▶ [What you have to do]: Figure out how many lines of the listing include the string "from"; the reply is only that number.

[Start of section]

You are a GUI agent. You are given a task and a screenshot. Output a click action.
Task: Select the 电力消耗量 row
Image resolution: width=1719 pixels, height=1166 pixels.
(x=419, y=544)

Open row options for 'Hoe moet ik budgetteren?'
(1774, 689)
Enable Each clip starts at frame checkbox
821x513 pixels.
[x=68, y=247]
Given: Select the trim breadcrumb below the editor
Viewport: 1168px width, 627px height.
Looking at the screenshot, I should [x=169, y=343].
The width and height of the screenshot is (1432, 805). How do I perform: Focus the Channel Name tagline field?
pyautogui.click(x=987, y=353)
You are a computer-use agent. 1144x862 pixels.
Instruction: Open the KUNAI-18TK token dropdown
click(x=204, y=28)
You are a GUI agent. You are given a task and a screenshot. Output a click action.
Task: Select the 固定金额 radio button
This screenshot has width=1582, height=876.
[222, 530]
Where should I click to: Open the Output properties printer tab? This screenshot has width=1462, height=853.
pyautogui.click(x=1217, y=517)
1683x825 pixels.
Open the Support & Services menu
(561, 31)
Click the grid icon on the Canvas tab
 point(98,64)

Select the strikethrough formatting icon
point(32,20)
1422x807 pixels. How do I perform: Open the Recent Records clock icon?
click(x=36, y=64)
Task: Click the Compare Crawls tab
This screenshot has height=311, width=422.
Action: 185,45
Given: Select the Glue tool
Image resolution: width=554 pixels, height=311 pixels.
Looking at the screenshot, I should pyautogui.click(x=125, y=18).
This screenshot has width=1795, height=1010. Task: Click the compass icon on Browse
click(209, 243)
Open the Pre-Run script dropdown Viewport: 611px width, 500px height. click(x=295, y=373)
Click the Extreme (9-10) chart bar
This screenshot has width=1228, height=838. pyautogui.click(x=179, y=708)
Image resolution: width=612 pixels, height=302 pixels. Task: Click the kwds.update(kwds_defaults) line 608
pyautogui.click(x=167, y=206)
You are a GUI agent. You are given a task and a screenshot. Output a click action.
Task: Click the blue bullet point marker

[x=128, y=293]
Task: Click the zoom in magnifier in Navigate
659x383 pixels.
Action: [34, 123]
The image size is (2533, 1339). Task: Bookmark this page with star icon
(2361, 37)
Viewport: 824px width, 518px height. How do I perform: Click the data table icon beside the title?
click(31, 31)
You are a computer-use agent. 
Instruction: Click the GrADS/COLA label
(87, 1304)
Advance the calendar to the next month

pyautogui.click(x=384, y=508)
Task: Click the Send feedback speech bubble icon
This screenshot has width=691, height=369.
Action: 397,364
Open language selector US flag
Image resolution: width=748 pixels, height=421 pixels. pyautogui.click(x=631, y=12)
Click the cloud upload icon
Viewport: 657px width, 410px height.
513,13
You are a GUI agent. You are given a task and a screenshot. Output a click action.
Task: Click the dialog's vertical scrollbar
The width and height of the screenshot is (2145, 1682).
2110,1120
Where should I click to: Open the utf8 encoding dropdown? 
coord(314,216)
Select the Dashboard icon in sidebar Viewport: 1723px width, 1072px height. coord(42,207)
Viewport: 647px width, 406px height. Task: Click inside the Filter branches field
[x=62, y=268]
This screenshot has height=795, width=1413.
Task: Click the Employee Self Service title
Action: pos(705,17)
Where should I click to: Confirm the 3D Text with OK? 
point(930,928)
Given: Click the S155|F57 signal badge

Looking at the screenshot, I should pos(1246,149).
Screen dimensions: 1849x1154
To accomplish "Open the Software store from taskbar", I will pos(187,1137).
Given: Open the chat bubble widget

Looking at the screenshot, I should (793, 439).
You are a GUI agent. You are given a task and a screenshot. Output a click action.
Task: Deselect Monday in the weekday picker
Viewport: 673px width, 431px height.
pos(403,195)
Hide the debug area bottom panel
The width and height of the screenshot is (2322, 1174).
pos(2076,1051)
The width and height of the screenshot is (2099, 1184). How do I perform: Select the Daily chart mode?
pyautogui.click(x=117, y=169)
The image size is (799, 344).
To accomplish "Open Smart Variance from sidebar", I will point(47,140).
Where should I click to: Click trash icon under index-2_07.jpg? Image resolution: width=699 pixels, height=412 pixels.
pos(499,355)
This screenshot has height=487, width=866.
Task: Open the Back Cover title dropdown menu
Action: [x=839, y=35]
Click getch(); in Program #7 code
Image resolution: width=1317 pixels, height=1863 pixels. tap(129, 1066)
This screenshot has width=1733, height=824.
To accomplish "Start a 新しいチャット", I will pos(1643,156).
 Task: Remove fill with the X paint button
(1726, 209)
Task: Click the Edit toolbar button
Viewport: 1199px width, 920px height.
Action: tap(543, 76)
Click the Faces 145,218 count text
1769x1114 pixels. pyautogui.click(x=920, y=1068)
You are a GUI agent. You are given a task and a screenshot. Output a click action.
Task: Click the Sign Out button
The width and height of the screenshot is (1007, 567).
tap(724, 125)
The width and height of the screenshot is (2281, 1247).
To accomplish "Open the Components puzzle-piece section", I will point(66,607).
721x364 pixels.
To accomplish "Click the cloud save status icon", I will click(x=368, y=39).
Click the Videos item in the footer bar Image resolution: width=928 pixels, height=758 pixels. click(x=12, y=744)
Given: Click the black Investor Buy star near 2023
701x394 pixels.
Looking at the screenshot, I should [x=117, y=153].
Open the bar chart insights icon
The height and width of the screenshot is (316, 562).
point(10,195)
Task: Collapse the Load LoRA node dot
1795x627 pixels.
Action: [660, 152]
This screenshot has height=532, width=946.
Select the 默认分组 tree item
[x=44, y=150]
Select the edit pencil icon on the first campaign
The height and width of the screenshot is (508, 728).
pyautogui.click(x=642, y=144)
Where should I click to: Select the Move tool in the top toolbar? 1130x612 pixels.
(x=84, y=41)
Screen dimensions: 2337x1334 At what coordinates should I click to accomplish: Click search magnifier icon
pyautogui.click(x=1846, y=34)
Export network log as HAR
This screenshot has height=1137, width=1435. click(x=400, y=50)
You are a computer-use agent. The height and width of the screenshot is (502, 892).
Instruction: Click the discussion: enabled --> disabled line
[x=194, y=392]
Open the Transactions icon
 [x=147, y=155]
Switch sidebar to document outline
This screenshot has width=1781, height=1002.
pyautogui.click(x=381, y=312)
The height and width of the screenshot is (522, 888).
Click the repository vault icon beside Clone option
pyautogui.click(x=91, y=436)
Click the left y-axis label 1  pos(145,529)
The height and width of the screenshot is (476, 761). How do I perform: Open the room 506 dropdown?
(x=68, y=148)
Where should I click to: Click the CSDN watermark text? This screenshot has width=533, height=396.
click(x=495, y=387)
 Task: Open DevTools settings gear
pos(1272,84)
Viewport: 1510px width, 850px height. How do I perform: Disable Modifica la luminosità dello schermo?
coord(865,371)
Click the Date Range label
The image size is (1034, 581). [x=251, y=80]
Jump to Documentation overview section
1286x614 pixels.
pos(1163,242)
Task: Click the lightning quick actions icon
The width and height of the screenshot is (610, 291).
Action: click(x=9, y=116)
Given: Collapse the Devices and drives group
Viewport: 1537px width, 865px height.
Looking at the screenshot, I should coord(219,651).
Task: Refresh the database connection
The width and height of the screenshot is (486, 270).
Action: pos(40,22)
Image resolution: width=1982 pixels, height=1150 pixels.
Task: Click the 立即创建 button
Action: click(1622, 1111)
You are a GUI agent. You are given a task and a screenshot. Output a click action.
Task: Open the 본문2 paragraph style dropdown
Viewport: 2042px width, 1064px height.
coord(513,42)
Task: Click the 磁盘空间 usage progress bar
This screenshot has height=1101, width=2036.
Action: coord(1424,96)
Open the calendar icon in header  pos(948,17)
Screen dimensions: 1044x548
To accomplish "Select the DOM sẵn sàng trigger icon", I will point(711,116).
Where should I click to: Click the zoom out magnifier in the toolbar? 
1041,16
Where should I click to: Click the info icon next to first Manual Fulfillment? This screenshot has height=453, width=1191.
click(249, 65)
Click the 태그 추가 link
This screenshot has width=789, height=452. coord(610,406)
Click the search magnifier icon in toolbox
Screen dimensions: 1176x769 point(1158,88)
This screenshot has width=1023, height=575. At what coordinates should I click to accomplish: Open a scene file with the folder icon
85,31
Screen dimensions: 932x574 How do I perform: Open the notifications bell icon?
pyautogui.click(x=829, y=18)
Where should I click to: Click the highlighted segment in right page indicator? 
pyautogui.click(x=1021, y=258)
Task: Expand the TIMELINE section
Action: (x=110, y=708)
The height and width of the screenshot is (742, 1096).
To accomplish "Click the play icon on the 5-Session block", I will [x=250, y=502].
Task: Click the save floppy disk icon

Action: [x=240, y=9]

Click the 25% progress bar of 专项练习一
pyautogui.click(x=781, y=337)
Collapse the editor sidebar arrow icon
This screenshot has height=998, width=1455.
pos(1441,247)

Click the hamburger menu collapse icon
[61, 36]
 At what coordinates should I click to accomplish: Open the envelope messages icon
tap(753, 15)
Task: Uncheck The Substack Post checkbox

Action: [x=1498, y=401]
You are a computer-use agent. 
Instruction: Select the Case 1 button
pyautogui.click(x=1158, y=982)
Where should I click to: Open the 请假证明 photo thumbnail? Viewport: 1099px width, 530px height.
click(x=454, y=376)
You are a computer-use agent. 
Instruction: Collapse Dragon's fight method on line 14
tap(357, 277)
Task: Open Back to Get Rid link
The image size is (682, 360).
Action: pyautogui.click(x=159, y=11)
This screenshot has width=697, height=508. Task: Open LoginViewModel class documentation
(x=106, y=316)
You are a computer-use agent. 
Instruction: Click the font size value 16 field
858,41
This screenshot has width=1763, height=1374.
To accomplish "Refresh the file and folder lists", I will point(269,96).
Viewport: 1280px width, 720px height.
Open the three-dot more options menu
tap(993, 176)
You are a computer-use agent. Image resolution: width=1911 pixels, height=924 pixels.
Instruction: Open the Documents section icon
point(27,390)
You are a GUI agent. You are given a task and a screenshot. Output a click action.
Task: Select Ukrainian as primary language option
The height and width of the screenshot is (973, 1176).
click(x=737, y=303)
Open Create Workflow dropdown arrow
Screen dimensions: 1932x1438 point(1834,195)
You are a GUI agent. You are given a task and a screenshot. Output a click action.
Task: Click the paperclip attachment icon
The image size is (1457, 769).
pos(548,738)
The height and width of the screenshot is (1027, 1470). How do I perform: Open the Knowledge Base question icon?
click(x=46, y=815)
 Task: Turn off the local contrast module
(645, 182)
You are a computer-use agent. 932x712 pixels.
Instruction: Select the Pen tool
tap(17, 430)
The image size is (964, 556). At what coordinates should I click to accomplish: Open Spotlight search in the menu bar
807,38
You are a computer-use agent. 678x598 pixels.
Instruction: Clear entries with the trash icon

[End of section]

▶ [Response for this exercise]: 2